I’ve spent the last three years traveling all over Arizona, performing speaking engagements in schools, camps, after-school programs, churches, community groups, corporations, etc. My job has taken me to numerous places that, even being an Arizona native, were new to me. There is very little space left in the state that remains uncharted territory for me. However, prior to yesterday, Lake Havasu City didn’t have a pin stuck in it in my mental map.
The three-and-a-half-hour drive was enjoyable, mainly due to the novelty of it accompanied by the fact that I had some new podcast episodes to listen to (“WTF with Marc Maron” featuring Bob Forrest, Flea, Robert Trujillo, and Steve Albini as guests). Also, there was a part of State Route 72 West that seemed to sync up perfectly with Cream’s “Sunshine of Your Love,” among other songs. As much as I enjoyed the drive, by the time I made it to town, I had worked up quite an appetite. After checking into the hotel, my priority quickly became locating food.
When I arrive in a new town, it’s become a habit of mine to walk around and explore for a while. I leave the car back at the hotel because I’ve already been cooped up in it for a good chunk of time. Additionally, I feel like I see a lot more of a city on foot than I do from a car. Another traveling rule of mine is to avoid chain restaurants like the plague whenever possible. I mean, you don’t spend all day driving to a new place just so you can go hang out in Chili’s.
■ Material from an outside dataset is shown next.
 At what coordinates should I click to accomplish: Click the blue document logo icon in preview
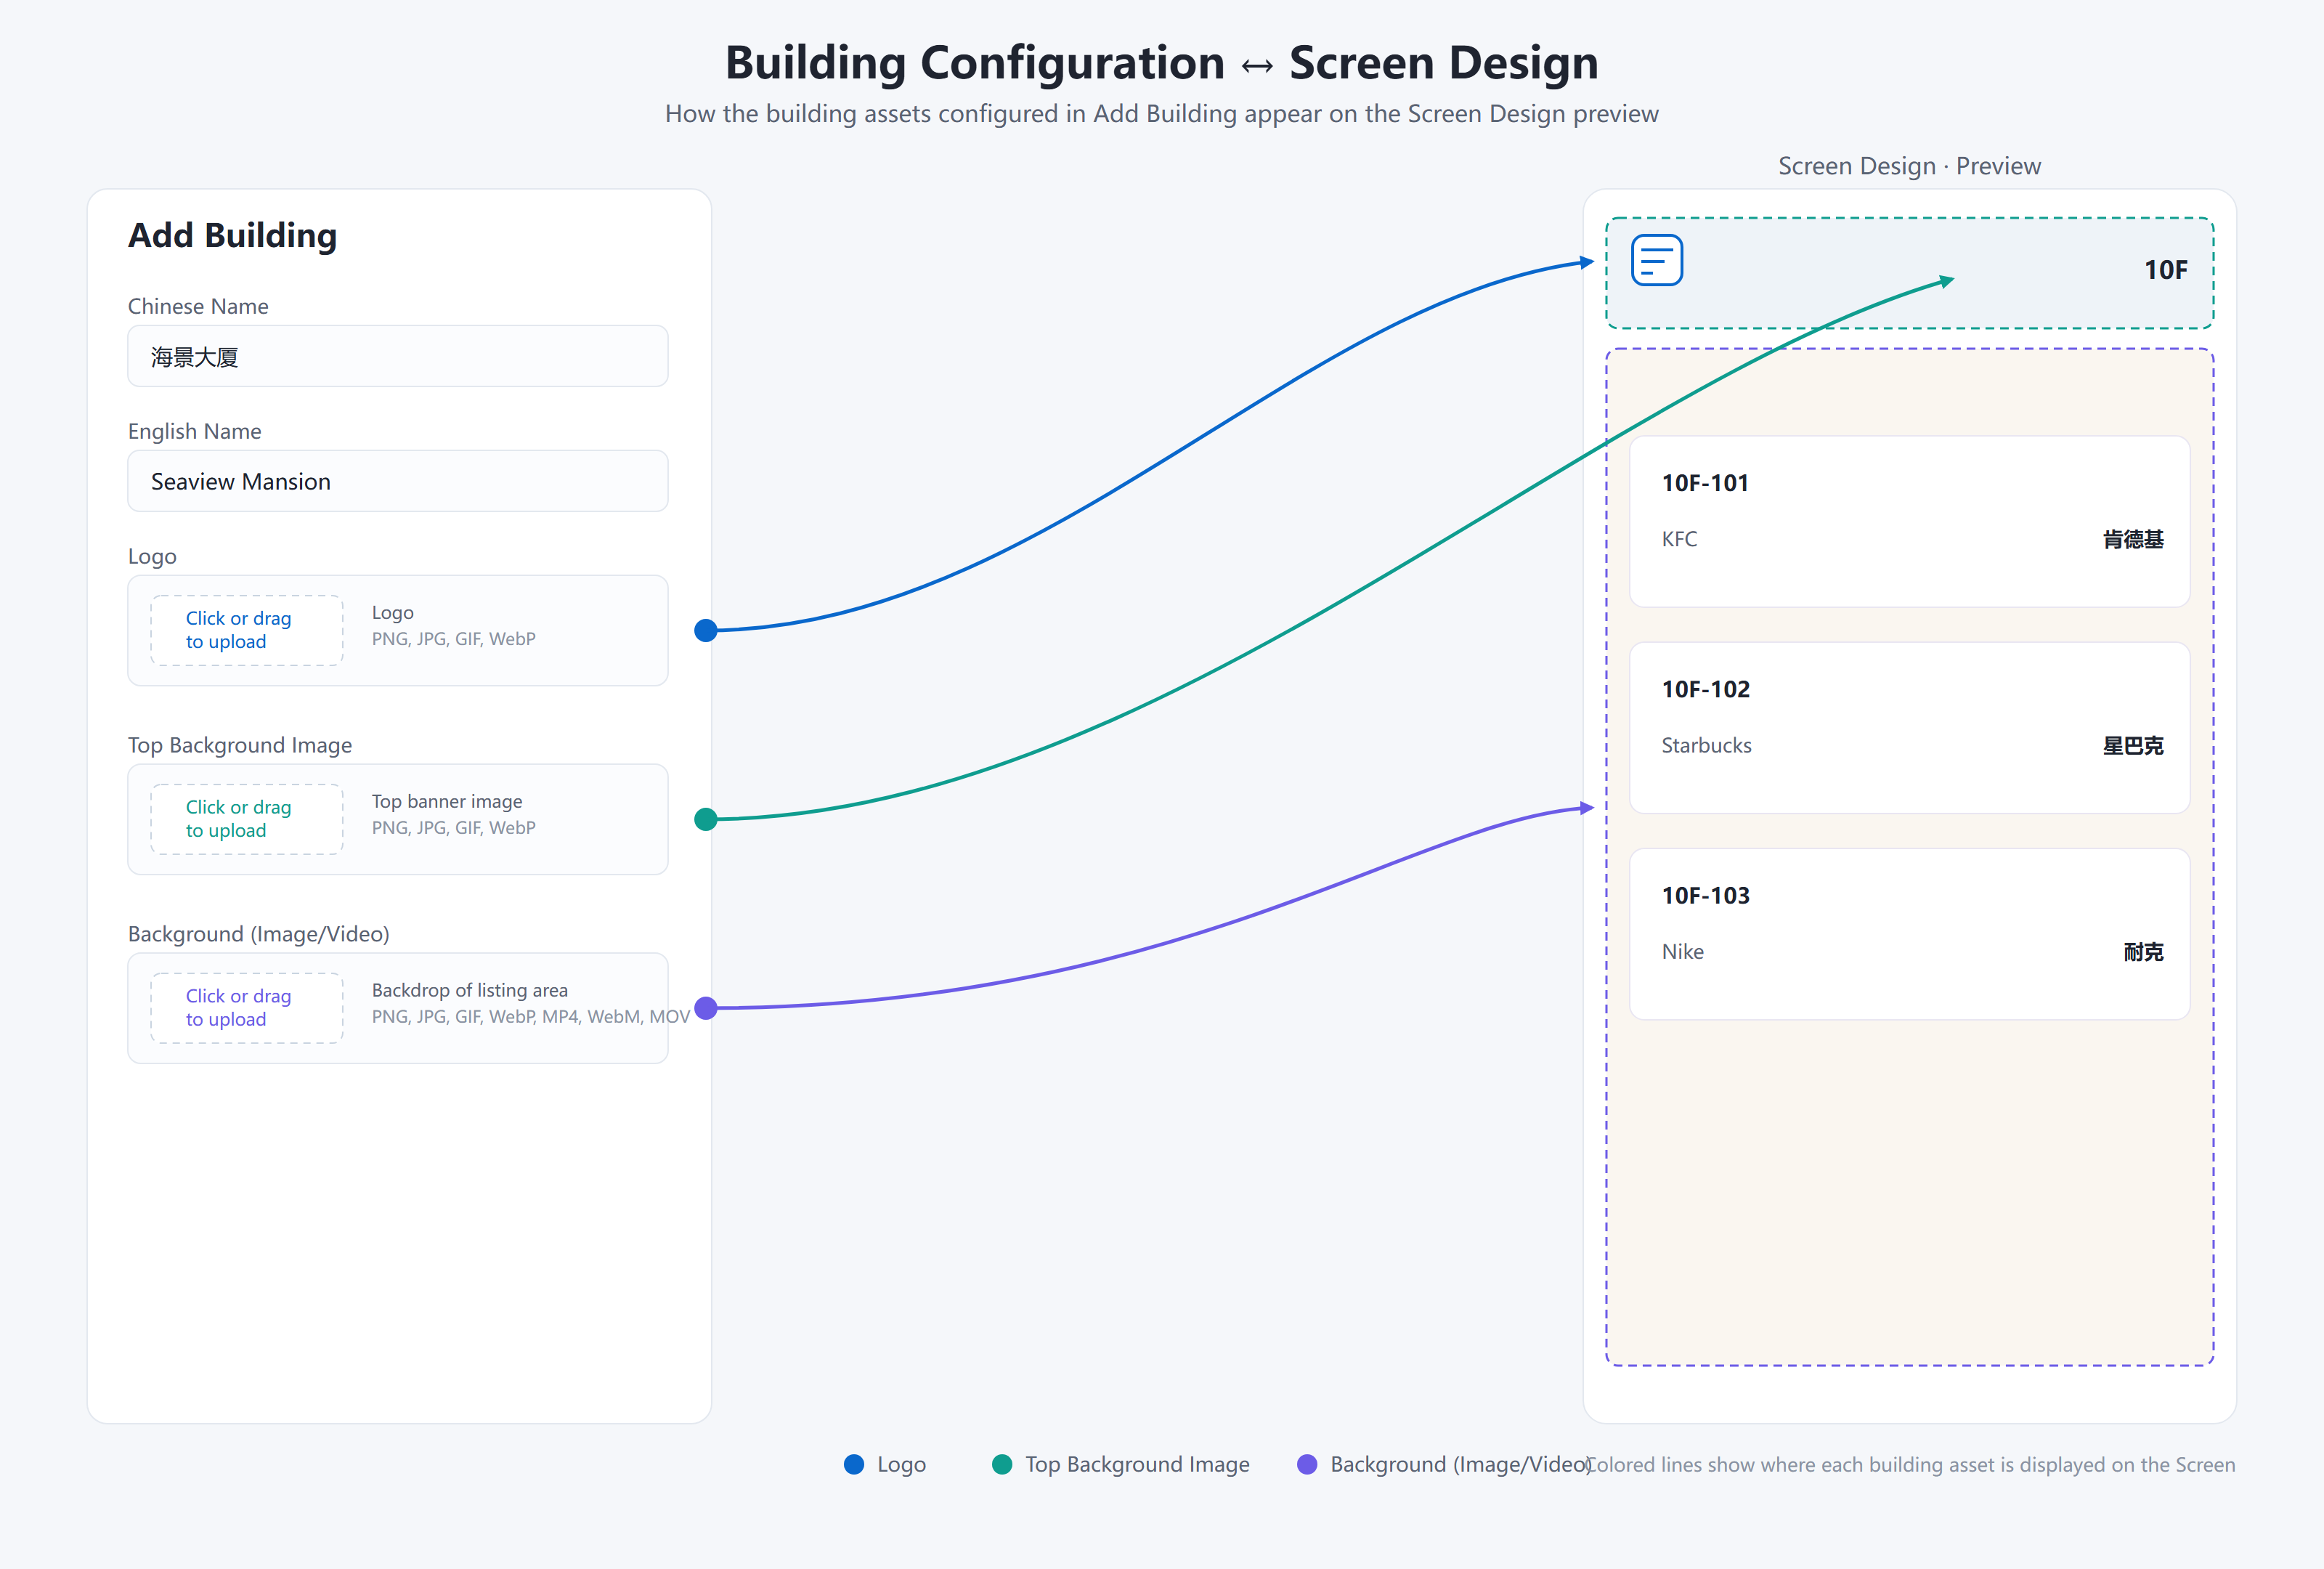click(x=1656, y=260)
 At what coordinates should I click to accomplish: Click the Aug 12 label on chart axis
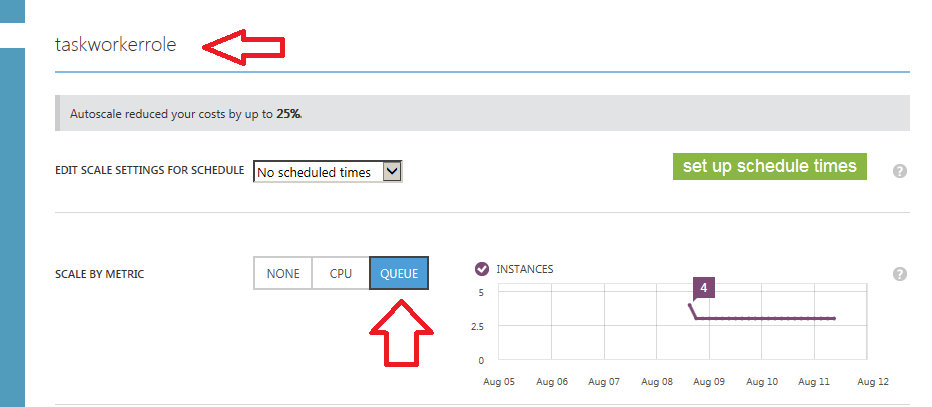[x=872, y=381]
Last night’s wandering led me to a local Italian bistro called La Vita Dolce. The place seemed pretty busy, which is usually a good sign. Due to the fact that I was a party of one, they asked if they could seat me at the bar. I was fine with that, as I just wanted to eat soon. As I sat at the bar, I watched the interactions around me, and it became apparent that the place was very popular with locals– usually another good sign. The servers and bartenders seemed to personally know the majority of the people eating and drinking there.
Almost immediately, the couple seated to my left at the bar introduced themselves to me as Rick and Karen. Shortly after that, the owner of the restaurant came by and introduced himself as well. He seemed like quite a character, as did the various bartenders and servers I encountered and overheard talking with customers.
As I examined the menu, I mentally noted that the music in the restaurant was really good, which is always a plus. Speaking of the menu, the words “shrimp scampi” immediately jumped out at me, as they are prone to do. I ordered, and my new friends to my left asked if I had been to the restaurant before.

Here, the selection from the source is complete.